Speaking of criminal acts, there is also a conspiracy of sorts. Several large health insurers also own pharmacies and pharmacy benefit managers (PBMs). The three biggest PBMs control around 80% of the drug market. Ninety percent of drugs dispensed are generic drugs, allowing the prices charged to vary considerably. This arrangement means that when patients fill a generic prescription their health insurers often make money off the transaction, essentially selling the drugs to their plan member at a profit. Critics argue the same is often true of medical procedures. Employer plans contract with third-party administrators (TPAs) to manage benefits. TPAs do not always disclose the prices they pay hospitals for surgeries, etc. Furthermore, many employers claim it is difficult to get TPAs to reveal the actual prices employers are asked to reimburse. The management fees paid to TPAs are generally a function of spending. Thus, TPAs have a perverse incentive to increase spending, as do PBMs and hospitals.
Employers pass much of the costs on to employees in lieu of higher take home pay and direct employee contributions. For their part, employees often have little incentive to control spending. Most employer plans, insurers, TPAs and PBMs do not provide consumers with any kind of assistance to compare prices. In other words, nobody is really trying to hold costs down and therefore, providers do not have to compete on price or even disclose price.
Although not yet common, some employer plans are looking for ways to use direct contracting to reduce perverse incentives. This from Health Affairs:
Employer-provider direct contracting refers to a process by which employers negotiate directly with providers and set transparent prices for procedures and medications, without TPAs, to avoid administrative obfuscation and distorted incentives.
Direct contracting follows a variety of models.
Direct Primary Care.
The direct primary care model allows patients unlimited office visits and office-based services for a flat monthly fee paid by their employer plan. Specialist visits are available for low cash prices.
Direct Contract Pricing.
One way this works is for a large, self-insured employer to contract a specific hospital or hospital system for preferential pricing. Workers have financial incentives to seek care from that hospital system, which has an incentive to offer lower prices. Workers choosing a different health system may face financial penalties in the form of higher cost-sharing.

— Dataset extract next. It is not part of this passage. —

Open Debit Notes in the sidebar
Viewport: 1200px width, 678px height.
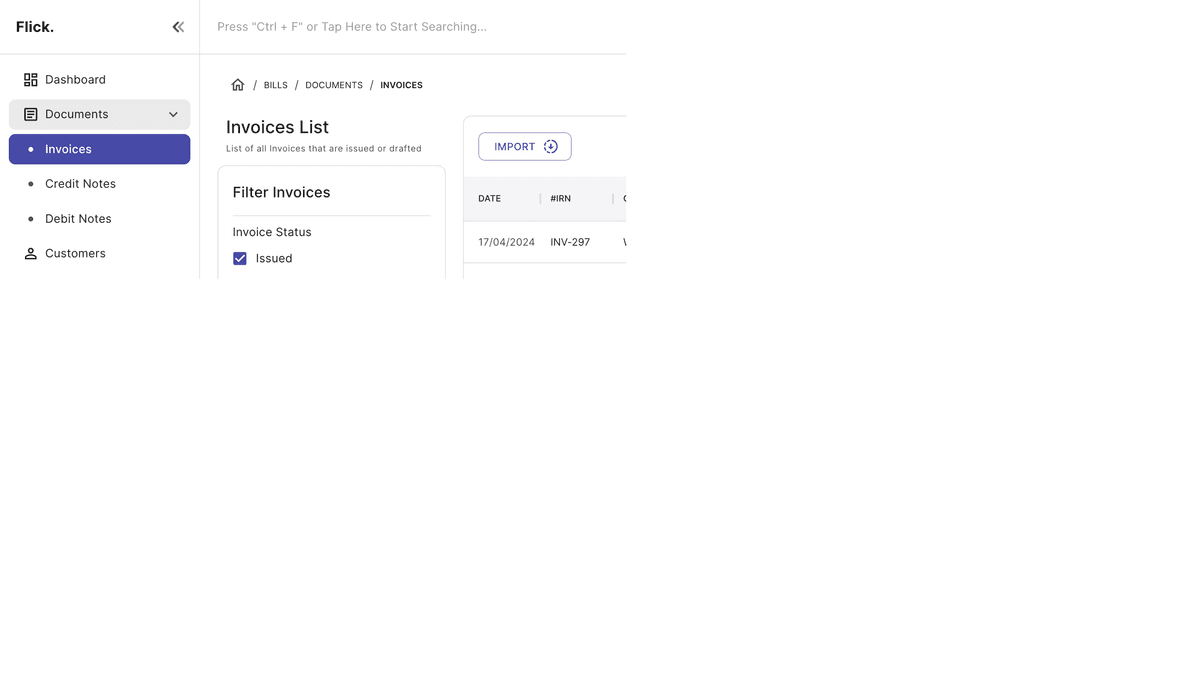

Providers are willing to offer competitive cash prices due to the absence of administrative complexities and the fraction of price-sensitive patients. Direct contracting may put further downward pressure on cash prices by bringing higher patient volumes to the contracted providers.
Employers can also encourage employees to find better prices than are routinely available through their health plan. For instance, all health plans are required to provide preventive services like colonoscopies under certain conditions. Colonoscopies vary in price, ranging from $1,250 to $4,800. If the benchmark price is, say, $2,500 a worker selecting the provider charging $1,250 should share the savings. The same worker choosing a high-cost facility should face additional cost-sharing. This is sometimes called reference pricing.
Smaller providers are often willing to offer better prices than large health care systems with a dominant market position. A necessary condition to do direct contracting well is price transparency and, preferably, decision-support tools to compare prices. There are third parties that collaborate with employer plans to assist workers in their choice of providers for specific conditions. So-called high touch services have a representative who advises patients, may even make calls and schedule appointments. Alternatively, a low-touch service may be little more than a web-based directory of providers offering better prices or perhaps a list of prices from various providers.
Policy makers have long sought to incentivize patients to be prudent consumers of medicine. The right combination can achieve this.